J’ai toujours pensé que notre identité s’était construite au fil du temps dans « l’action médicale humanitaire » aussi bien dans les crises que dans le développement à l’international comme en France. La source de cette identité était, pour nous soignants, une conscience individuelle et collective du sens de l’humanité, d’une éthique de la responsabilité et de la défense des droits humains.
Notre identité était légitimée par nos actions de soignants, notre proximité auprès des populations, par notre humanité, par notre indépendance et par notre impartialité. Ces valeurs se renforçaient par nos prises de paroles et par nos dénonciations de l’intolérable et de l’injustice.
Le partenariat et le partage avec les communautés a toujours existé à MdM. Après 20 ans de direction, je n’ai pas le souvenir de projets qui n’aient pas associé les bénéficiaires à l’identification de leurs besoins prioritaires en matière de santé.
C’est pourquoi je ne comprends pas que MDM veuille se positionner, déplacer son identité sur le champ de la « justice sociale ». Ce concept dépasse largement la problématique de la santé, de l’accès aux soins et du droit à la santé. Il couvre tous les aspects de la vie sociale.

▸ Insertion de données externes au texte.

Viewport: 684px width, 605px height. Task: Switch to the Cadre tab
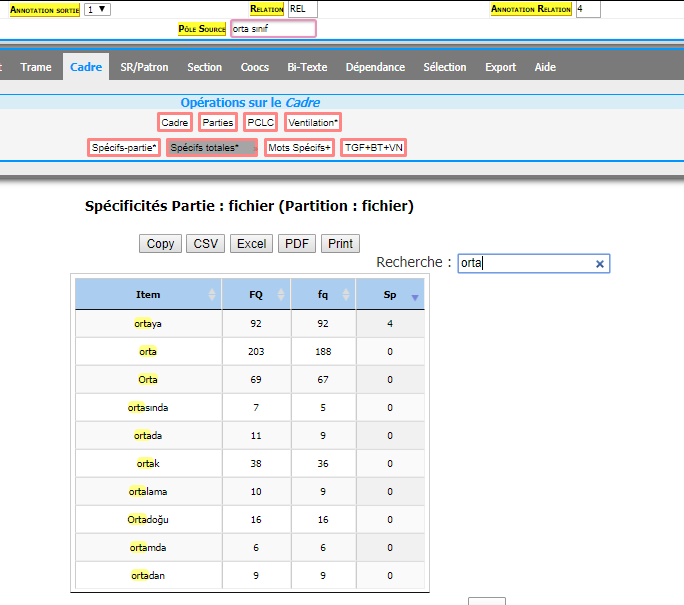click(86, 67)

C’est un concept porté prioritairement par les organisations syndicales et les partis politiques, ce que nous ne sommes pas.

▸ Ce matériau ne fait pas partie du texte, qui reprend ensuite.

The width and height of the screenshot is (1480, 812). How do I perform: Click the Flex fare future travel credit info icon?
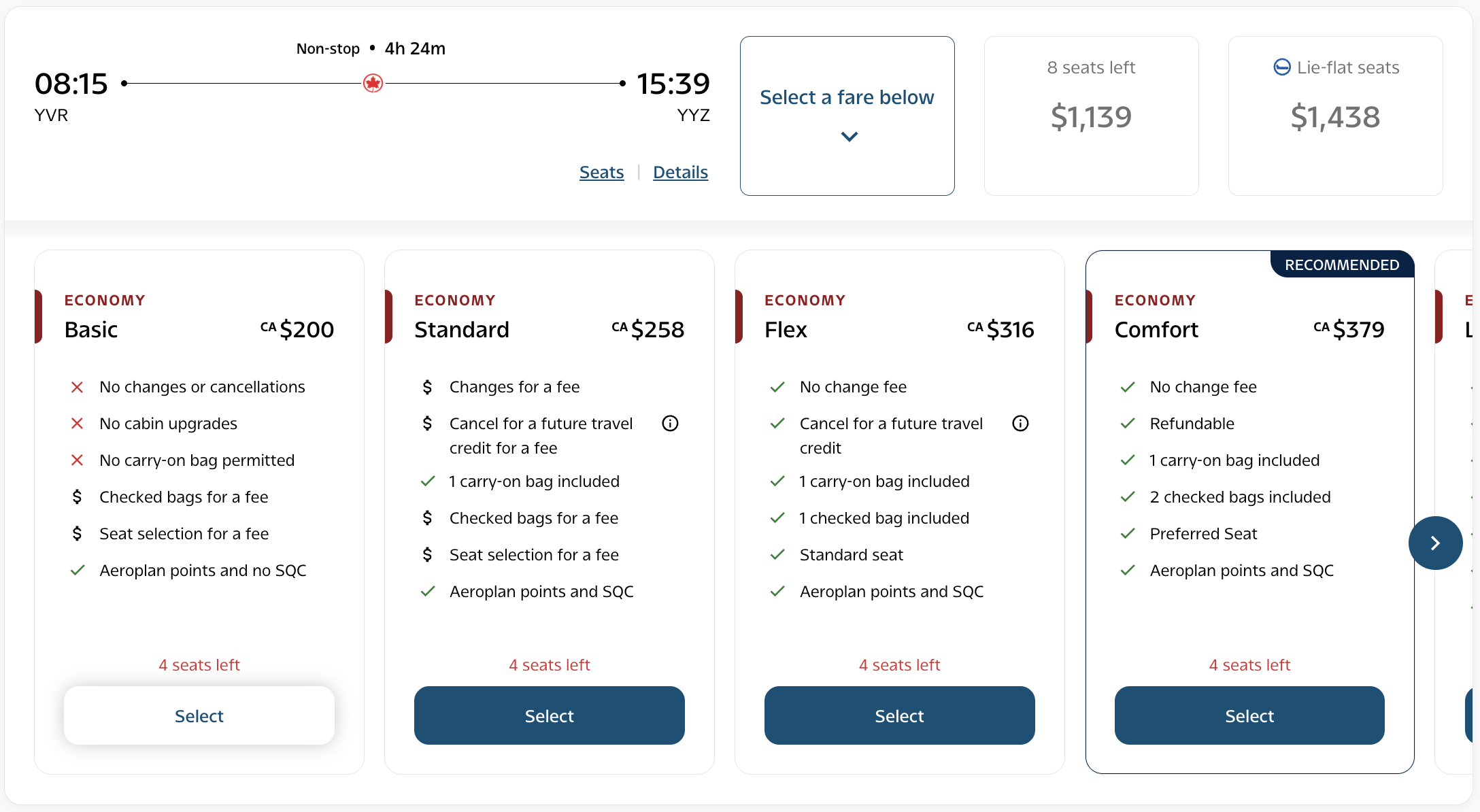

Qu’est-ce qui amène cette évolution de la pensée à MdM ? Une volonté d’occuper une posture originale dans l’univers humanitaire, une pression idéologique devant l’échec des politiques sociales ? Les difficultés à exercer son mandat humanitaire dans un monde de grande complexité ?… Je ne sais pas.

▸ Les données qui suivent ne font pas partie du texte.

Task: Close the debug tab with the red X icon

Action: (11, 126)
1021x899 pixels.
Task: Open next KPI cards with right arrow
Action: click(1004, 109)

S’il est vrai que le monde a changé, si le politique tente de nous instrumentaliser, si les médias que nous emmenions autrefois avec nous arrivent aujourd’hui les premiers, si la concurrence à l’argent est féroce entre les ONG et les agences, en quoi cela doit-il modifier nos fondamentaux et notre identité de médecins engagés et militants ? Nous pouvons nous battre pour plus de justice, pour le droit, contre les inégalités et les discriminations, j’y adhère pleinement, mais la justice et l’engagement social ne sont pas notre identité princeps.
Pour conclure, et j’en suis convaincu, MdM est un acteur humanitaire parmi tant d’autres, qui se bat pour améliorer les déterminants de la santé, et par là, la vie de populations vulnérables. Dans ce combat, chaque acteur a son identité propre, reconnue et respectée par les autres. Cette nouvelle orientation nous fait prendre le risque de perdre la nôtre.